« Je veux apporter mon expertise aux jeunes »

Dr Gisèle Béatrice Sonfack, prix Schlumberger Faculty for the Future 2021.

A quoi renvoie le prix Schlumberger Faculty for the Future ? 
C’est une distinction délivrée par la fondation Schlumberger aux femmes qui font de la recherche dans le domaine des Stem (Sciences Technology Engineering and Mathematics). Ce programme a été créé en 2004 dans le but d’accélérer l’égalité des genres. Depuis son lancement, près de 800 femmes issues de 82 pays ont reçu ce prix. Cette distinction attribue des bourses aux jeunes femmes résidant dans les pays en développement et les pays émergents, afin de les aider à poursuivre des recherches post-doctorales en science, technologie, ingénierie et mathématiques dans des grandes universités du monde. Elle célèbre également les efforts des lauréats à promouvoir l’implication de plus de femmes dans les sciences, leur parcours académique exemplaire et leur travail de proximité dans la communauté. 
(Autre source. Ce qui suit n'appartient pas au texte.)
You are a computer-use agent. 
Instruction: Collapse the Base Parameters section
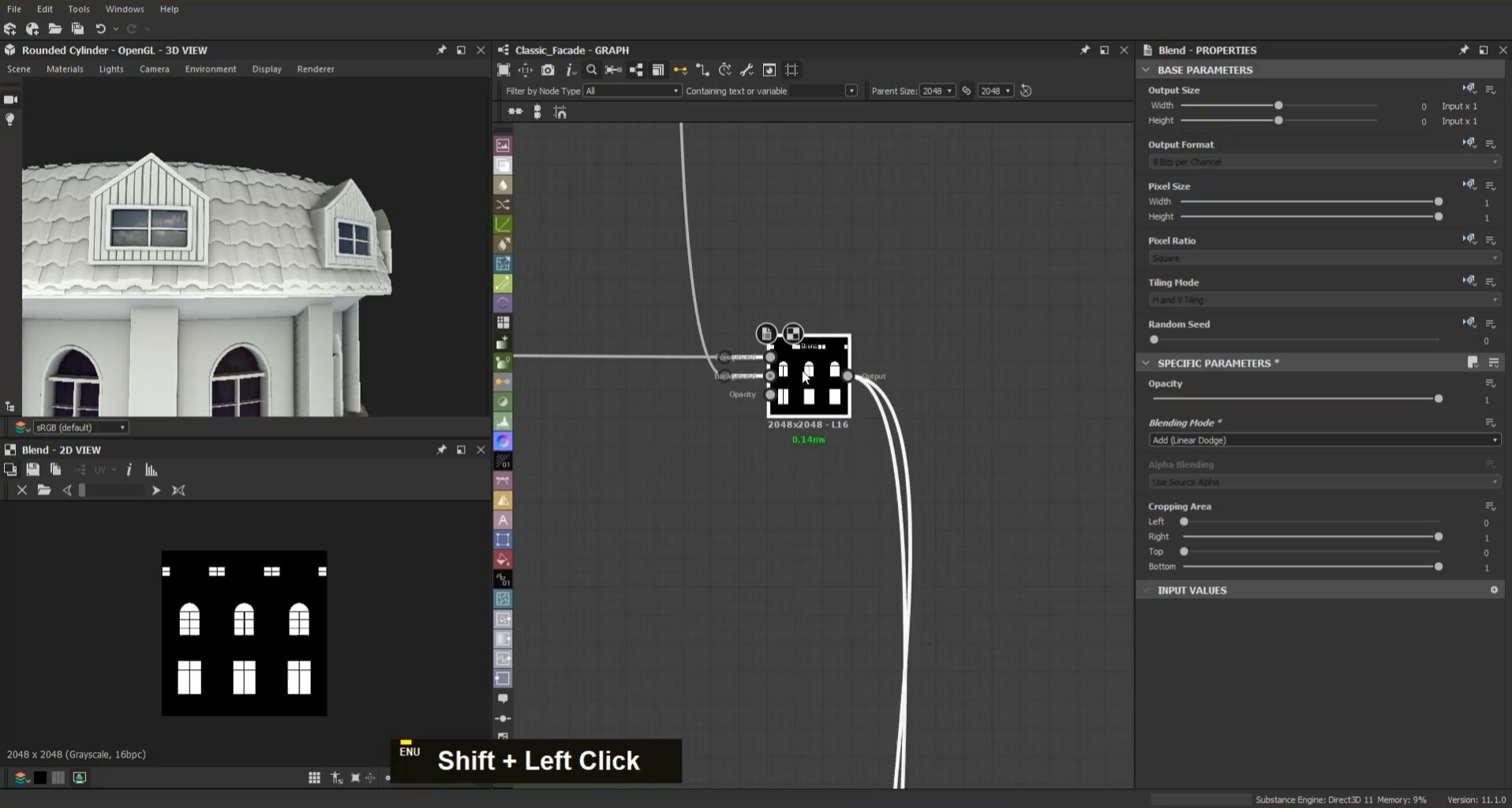coord(1147,70)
Vous êtes à présent promotrice de l’association Women in Engineering & Technology. Pourquoi défendre autant la cause féminine ?
Je créé cette association après ma participation au programme TechWomen du département d’Etat américain, qui est également une initiative visant à promouvoir les femmes dans le domaine des Stem. Consciente du fait que toutes les Camerounaises ne peuvent pas avoir la chance d’aller aux Etats Unis ou à la Silicon Valley pour étudier, j’ai pensé qu’il était judicieux de créer une initiative locale dédiée à la formation des plus jeunes. Même ceux qui m’ont formée aux Etats-Unis apportent leurs expertises à ces jeunes femmes-là. Il est question pour moi de permettre à mes jeunes sœurs de rêver et de croire en elles où qu’elles se trouvent. Et je les invite d’ailleurs à s’engager dans des recherches en science, technologie, ingénierie et mathématiques. Ce sont des domaines à fort impact économique. 
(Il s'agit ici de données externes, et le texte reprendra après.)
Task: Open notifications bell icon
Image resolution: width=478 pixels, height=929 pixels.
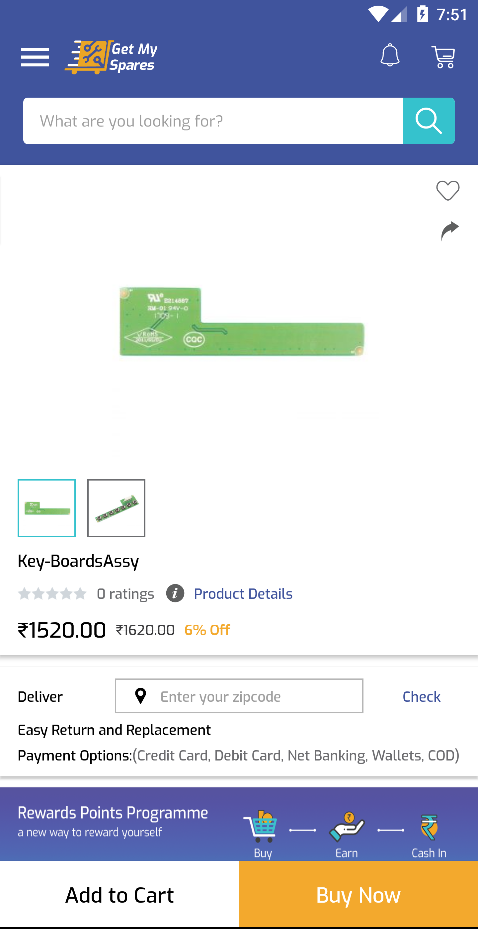Action: (x=390, y=56)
Avez-vous des projets spécifiques ?
En partenariat avec le Centre de formation professionnelle d’excellence de Douala, nous travaillons sur des projets d’électrification en zone rurale. Des opportunités qui vont permettre de recruter et former les jeunes femmes camerounaise, issues des milieux défavorisés, dans le domaine des énergies renouvelables. Ensuite, les accompagner dans la création de leurs start-up pour pouvoir travailler en collaboration avec les collectivités territoriales décentralisées. Nous sommes actuellement dans la recherche des partenaires pour la mise en œuvre de ce projet. Schlumberger Fundation par exemple a déjà accepté de nous accompagner dans le renforcement du plateau technique du CFPE de Douala.